Première bonne nouvelle donc, les deux partis de gouvernement historiques, ceux qui se réclament explicitement respectivement de la gauche et de la droite, ont explosé en vol. J’avais ici exposé l’idée que “droite” et “gauche” classiques avaient pour l’une laissé faire le traitement de faveur judiciaire coulant la campagne de son candidat, pour l’autre renvoyé le sien, de candidat, à sa nullité, en lui plantant des coups de couteau dans le dos si besoin, car de toute façon, le futur était en marche. Chacun se retrouvait autour du jeune leader européiste décomplexé et les cochons étaient bien gardés.

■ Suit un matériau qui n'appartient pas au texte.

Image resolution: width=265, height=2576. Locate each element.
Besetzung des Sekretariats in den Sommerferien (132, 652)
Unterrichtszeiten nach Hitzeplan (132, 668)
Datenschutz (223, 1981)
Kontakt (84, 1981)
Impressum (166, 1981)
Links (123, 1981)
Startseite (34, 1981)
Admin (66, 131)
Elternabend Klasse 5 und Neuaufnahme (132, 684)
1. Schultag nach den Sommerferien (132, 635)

La nouvelle c’est que plus personne ne semble, aujourd’hui, ne plus donner crédit au clivage de pacotille gauche-droite, tel qu’il s’est apparemment figé depuis les année 82-83, moment où le parti de gauche (au pouvoir) a trahi tout ce qu’il était et ceux qu’il était censé représenter, clivage mou idéologiquement qui ne s’appuie plus sur aucune réalité sociologique, du travail, économique ou même philosophique.

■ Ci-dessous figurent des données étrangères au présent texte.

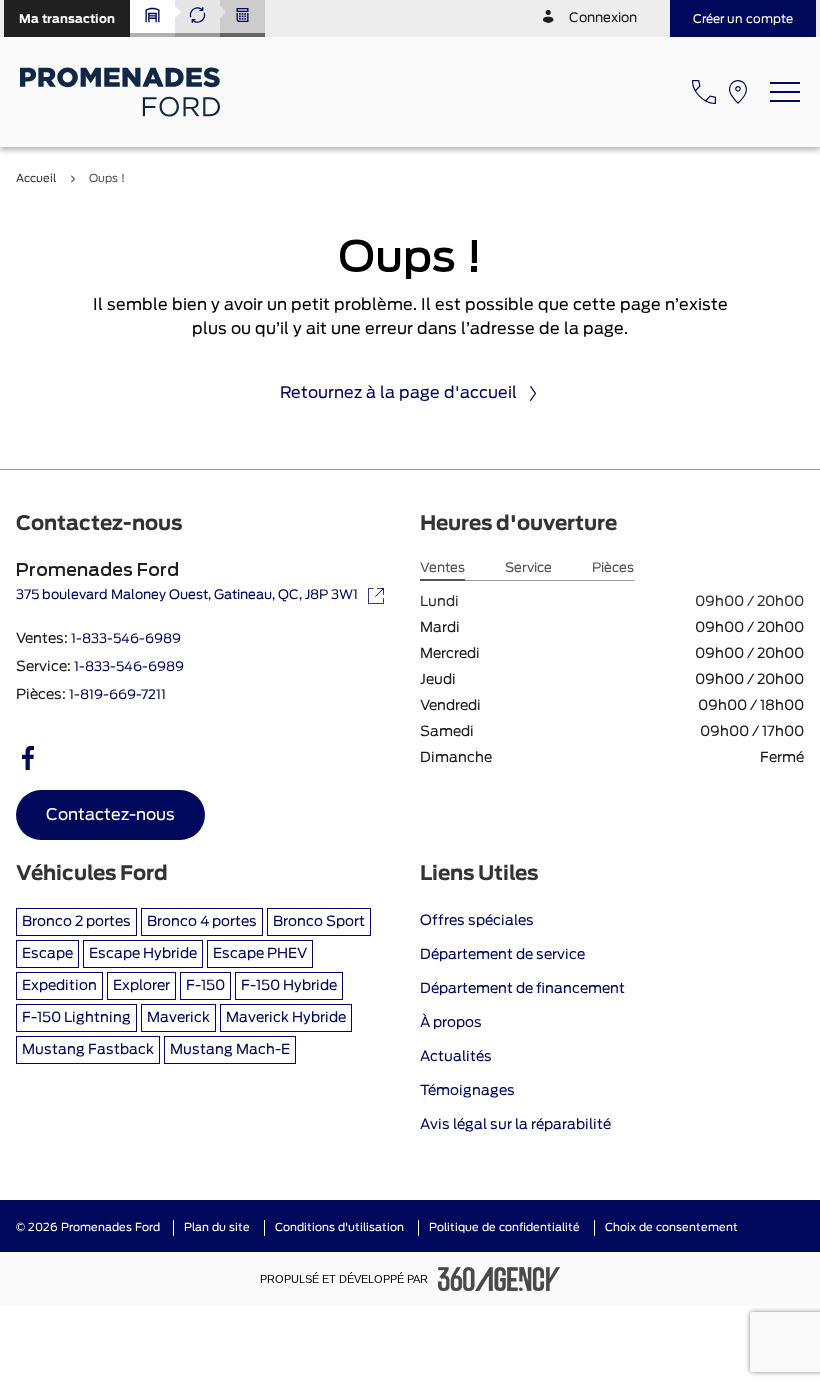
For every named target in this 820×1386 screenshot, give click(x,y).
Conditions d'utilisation (339, 1227)
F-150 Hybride (289, 986)
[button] (67, 18)
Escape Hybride (143, 954)
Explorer (141, 986)
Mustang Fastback (88, 1050)
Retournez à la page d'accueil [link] (398, 393)
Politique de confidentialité (504, 1227)
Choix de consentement (671, 1227)
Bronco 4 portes (202, 922)
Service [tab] (528, 568)
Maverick (178, 1018)
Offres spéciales (477, 921)
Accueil (36, 178)
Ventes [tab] (442, 568)
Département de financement (522, 989)
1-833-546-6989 (126, 639)
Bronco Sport (319, 922)
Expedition (59, 986)
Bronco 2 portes (76, 922)
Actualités (456, 1057)
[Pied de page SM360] (499, 1279)
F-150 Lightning (76, 1018)
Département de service (502, 955)
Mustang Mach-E (230, 1050)
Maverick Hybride (286, 1018)
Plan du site (217, 1227)
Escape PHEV (260, 954)
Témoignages (467, 1091)
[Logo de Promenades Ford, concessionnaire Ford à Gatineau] (122, 92)
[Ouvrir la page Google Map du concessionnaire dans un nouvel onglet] (738, 92)
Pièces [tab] (613, 568)
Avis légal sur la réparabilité (515, 1125)
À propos (451, 1023)
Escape (47, 954)
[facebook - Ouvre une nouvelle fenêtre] (28, 758)
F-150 (205, 986)
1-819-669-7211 (117, 695)
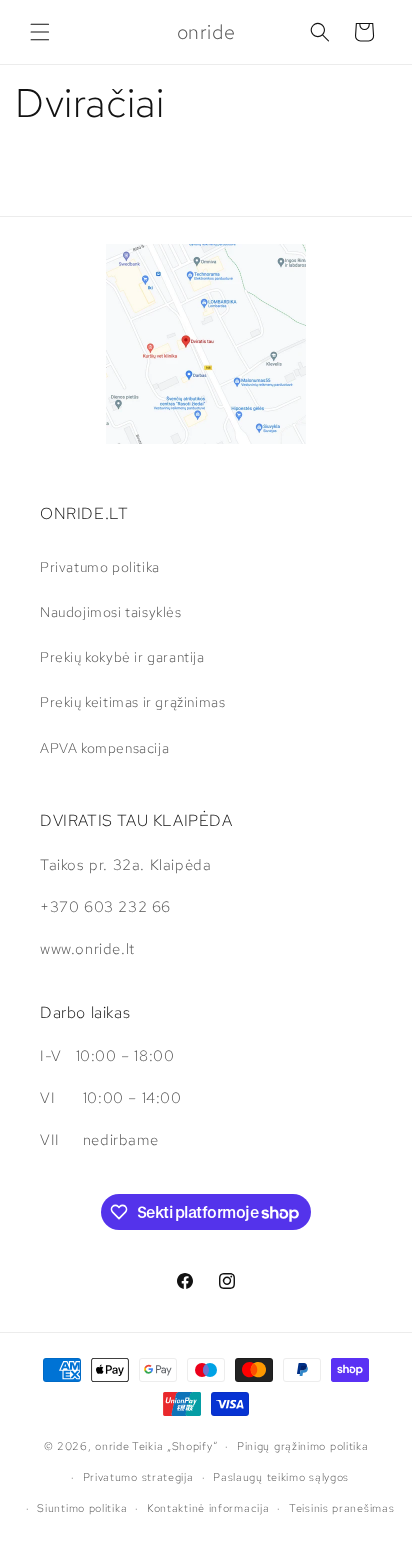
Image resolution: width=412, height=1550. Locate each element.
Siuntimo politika (82, 1508)
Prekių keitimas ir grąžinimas (132, 702)
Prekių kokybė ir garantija (122, 657)
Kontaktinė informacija (208, 1508)
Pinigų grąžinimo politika (303, 1446)
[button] (40, 32)
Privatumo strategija (138, 1477)
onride (112, 1446)
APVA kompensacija (104, 748)
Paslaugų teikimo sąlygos (281, 1477)
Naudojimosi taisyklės (111, 612)
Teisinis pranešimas (341, 1508)
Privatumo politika (100, 567)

En effet, la seule idéologie qui tienne depuis ces années de malheur, et qui n’a cessé de se renforcer depuis, est celle, dominante et écrasante, du néolibéralisme lequel, rappelons-le, se fonde sur trois piliers : généralisation du libre-échange, financiarisation de l’économie, court-circuitage des processus démocratiques par la généralisation des traités — tel que l’institution européenne par exemple.

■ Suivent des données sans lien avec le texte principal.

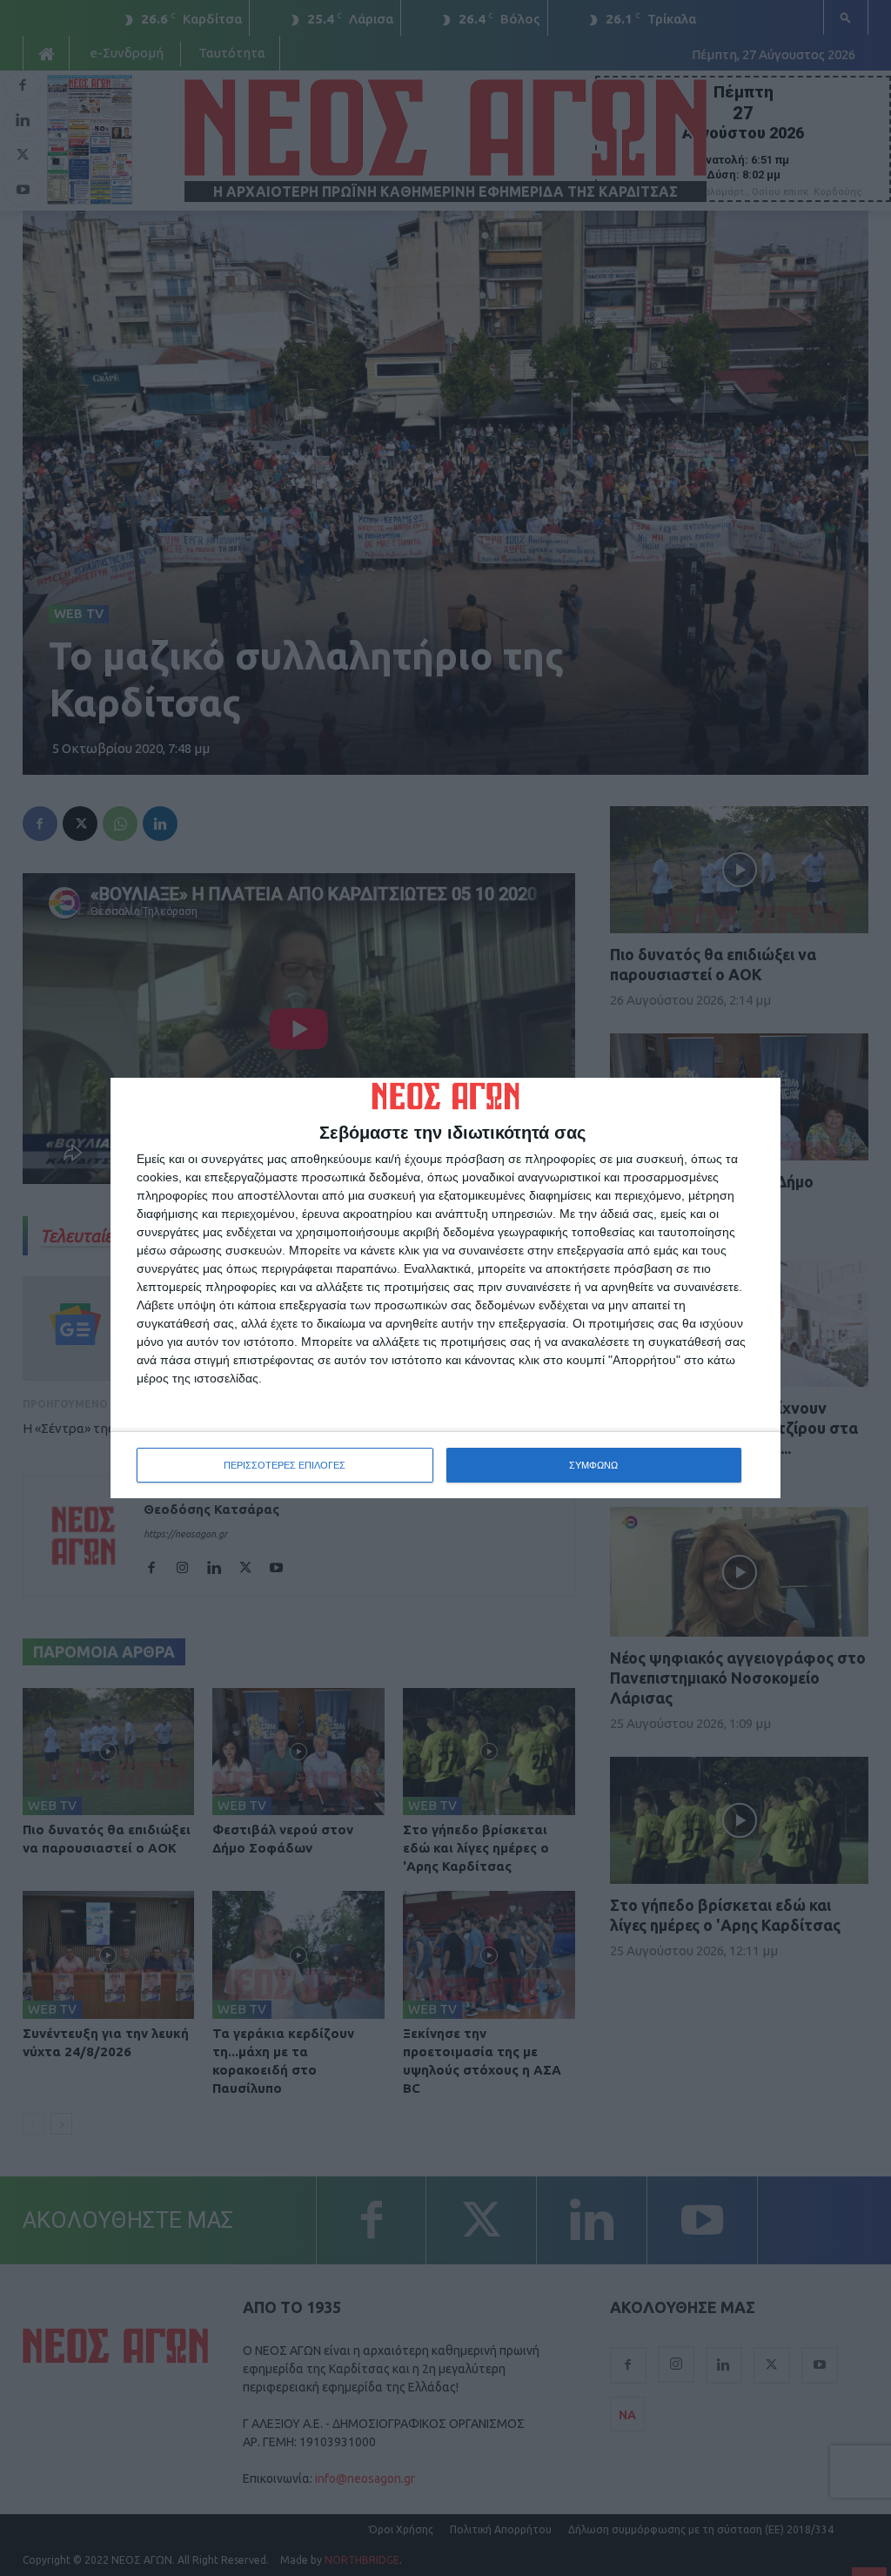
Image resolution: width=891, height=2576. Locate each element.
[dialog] (445, 1288)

Gauche et droite ne portant que ce discours en bouche (y compris la gauche de la gauche, dont l’échec incarne peut-être son manque de conviction à sortir des traités européens — l’extravagante articulation plan A-plan B en étant d’ailleurs la flagrante antistratégie), on constate donc ce premier effet positif du premier tour des élections présidentielles françaises : plus personne ne croit en ces balivernes.
Le clivage gauche-droite ne tient plus et, au regard des résultats des différents partis, on constate objectivement, même, la contestation nette de cette idéologie néolibérale : les partis eurosceptiques (j’en ai compté cinq) rassemblant plus de 46% des voix ; si l’on ajoute une bonne part des votants qui se sont abstenus (impossible de savoir avec précision, mais on sent bien qu’on n’a pas affaire qu’à des européistes convaincus, qui auraient alors voté le candidat idoine, le jeune ancien ministre jamais élu), on voit que le nouveau clivage qui s’est dessiné avec le temps et qui aujourd’hui se cristallise dans les votes est pro ou contre mondialisation — en particulier ceux qui s’y trouvent à l’aise et y ont gagné, et ceux qu’on décrit comme les perdants de la mondialisation, c’est-à-dire les classes les plus populaires.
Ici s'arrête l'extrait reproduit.